To do. Write the entries below out again without a single difference.

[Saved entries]

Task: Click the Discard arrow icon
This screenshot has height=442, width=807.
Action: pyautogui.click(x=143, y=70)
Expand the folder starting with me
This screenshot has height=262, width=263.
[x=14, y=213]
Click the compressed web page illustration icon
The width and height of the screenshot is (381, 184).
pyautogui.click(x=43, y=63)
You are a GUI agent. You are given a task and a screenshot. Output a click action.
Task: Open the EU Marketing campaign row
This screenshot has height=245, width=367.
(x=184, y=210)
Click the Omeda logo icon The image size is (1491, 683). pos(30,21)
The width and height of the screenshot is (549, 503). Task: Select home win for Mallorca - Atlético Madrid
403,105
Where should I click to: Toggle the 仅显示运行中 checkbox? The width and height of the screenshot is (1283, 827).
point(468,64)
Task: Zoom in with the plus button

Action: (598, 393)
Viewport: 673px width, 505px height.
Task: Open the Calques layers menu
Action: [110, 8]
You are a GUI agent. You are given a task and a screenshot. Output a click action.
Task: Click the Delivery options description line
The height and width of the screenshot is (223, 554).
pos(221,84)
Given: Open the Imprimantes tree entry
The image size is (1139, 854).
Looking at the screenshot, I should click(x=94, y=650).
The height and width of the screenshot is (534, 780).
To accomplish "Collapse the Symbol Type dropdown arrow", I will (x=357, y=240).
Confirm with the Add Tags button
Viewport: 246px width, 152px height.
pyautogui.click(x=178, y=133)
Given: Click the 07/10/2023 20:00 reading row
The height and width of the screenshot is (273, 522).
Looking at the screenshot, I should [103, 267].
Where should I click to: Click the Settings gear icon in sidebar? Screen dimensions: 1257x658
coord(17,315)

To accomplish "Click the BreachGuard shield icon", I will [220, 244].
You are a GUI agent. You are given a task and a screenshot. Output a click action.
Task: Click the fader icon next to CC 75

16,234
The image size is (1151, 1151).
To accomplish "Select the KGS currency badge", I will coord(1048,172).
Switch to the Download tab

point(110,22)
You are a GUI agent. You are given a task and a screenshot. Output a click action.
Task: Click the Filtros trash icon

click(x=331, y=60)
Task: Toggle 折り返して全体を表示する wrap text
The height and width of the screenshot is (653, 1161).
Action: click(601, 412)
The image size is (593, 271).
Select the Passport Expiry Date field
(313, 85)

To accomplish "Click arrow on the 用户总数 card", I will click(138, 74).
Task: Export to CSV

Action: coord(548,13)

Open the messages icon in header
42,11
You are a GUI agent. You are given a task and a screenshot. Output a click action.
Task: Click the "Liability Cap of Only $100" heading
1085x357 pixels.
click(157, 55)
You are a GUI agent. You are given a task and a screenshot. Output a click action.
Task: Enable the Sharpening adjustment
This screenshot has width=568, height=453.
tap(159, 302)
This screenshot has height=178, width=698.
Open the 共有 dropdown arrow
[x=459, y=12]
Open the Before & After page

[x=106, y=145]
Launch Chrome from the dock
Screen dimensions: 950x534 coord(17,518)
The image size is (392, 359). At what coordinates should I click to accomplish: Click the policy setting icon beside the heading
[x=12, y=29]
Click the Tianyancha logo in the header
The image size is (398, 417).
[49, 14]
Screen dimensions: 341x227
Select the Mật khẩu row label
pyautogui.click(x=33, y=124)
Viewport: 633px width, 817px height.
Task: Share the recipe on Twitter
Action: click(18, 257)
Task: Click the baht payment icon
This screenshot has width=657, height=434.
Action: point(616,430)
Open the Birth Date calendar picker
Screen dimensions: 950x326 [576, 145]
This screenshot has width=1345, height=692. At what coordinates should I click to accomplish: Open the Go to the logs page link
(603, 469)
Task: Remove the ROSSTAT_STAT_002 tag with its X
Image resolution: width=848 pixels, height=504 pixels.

Exercise output.
Task: Click the Discard arrow icon
This screenshot has height=442, width=807.
Action: pyautogui.click(x=143, y=70)
Expand the folder starting with me
This screenshot has height=262, width=263.
[x=14, y=213]
Click the compressed web page illustration icon
The width and height of the screenshot is (381, 184).
pyautogui.click(x=43, y=63)
You are a GUI agent. You are given a task and a screenshot. Output a click action.
Task: Open the EU Marketing campaign row
This screenshot has height=245, width=367.
(x=184, y=210)
Click the Omeda logo icon The image size is (1491, 683). pos(30,21)
The width and height of the screenshot is (549, 503). Task: Select home win for Mallorca - Atlético Madrid
403,105
Where should I click to: Toggle the 仅显示运行中 checkbox? The width and height of the screenshot is (1283, 827).
point(468,64)
Task: Zoom in with the plus button

Action: (598, 393)
Viewport: 673px width, 505px height.
Task: Open the Calques layers menu
Action: [110, 8]
You are a GUI agent. You are given a task and a screenshot. Output a click action.
Task: Click the Delivery options description line
The height and width of the screenshot is (223, 554).
pos(221,84)
Given: Open the Imprimantes tree entry
The image size is (1139, 854).
Looking at the screenshot, I should click(x=94, y=650).
The height and width of the screenshot is (534, 780).
To accomplish "Collapse the Symbol Type dropdown arrow", I will (x=357, y=240).
Confirm with the Add Tags button
Viewport: 246px width, 152px height.
pyautogui.click(x=178, y=133)
Given: Click the 07/10/2023 20:00 reading row
The height and width of the screenshot is (273, 522).
Looking at the screenshot, I should [103, 267].
Where should I click to: Click the Settings gear icon in sidebar? Screen dimensions: 1257x658
coord(17,315)

To accomplish "Click the BreachGuard shield icon", I will [220, 244].
You are a GUI agent. You are given a task and a screenshot. Output a click action.
Task: Click the fader icon next to CC 75

16,234
The image size is (1151, 1151).
To accomplish "Select the KGS currency badge", I will coord(1048,172).
Switch to the Download tab

point(110,22)
You are a GUI agent. You are given a task and a screenshot. Output a click action.
Task: Click the Filtros trash icon

click(x=331, y=60)
Task: Toggle 折り返して全体を表示する wrap text
The height and width of the screenshot is (653, 1161).
Action: click(601, 412)
The image size is (593, 271).
Select the Passport Expiry Date field
(313, 85)

To accomplish "Click arrow on the 用户总数 card", I will click(138, 74).
Task: Export to CSV

Action: coord(548,13)

Open the messages icon in header
42,11
You are a GUI agent. You are given a task and a screenshot. Output a click action.
Task: Click the "Liability Cap of Only $100" heading
1085x357 pixels.
click(157, 55)
You are a GUI agent. You are given a task and a screenshot. Output a click action.
Task: Enable the Sharpening adjustment
This screenshot has width=568, height=453.
tap(159, 302)
This screenshot has height=178, width=698.
Open the 共有 dropdown arrow
[x=459, y=12]
Open the Before & After page

[x=106, y=145]
Launch Chrome from the dock
Screen dimensions: 950x534 coord(17,518)
The image size is (392, 359). At what coordinates should I click to accomplish: Click the policy setting icon beside the heading
[x=12, y=29]
Click the Tianyancha logo in the header
The image size is (398, 417).
[49, 14]
Screen dimensions: 341x227
Select the Mật khẩu row label
pyautogui.click(x=33, y=124)
Viewport: 633px width, 817px height.
Task: Share the recipe on Twitter
Action: click(18, 257)
Task: Click the baht payment icon
This screenshot has width=657, height=434.
Action: point(616,430)
Open the Birth Date calendar picker
Screen dimensions: 950x326 [576, 145]
This screenshot has width=1345, height=692. At what coordinates should I click to accomplish: Open the Go to the logs page link
(603, 469)
Task: Remove the ROSSTAT_STAT_002 tag with its X
Image resolution: width=848 pixels, height=504 pixels.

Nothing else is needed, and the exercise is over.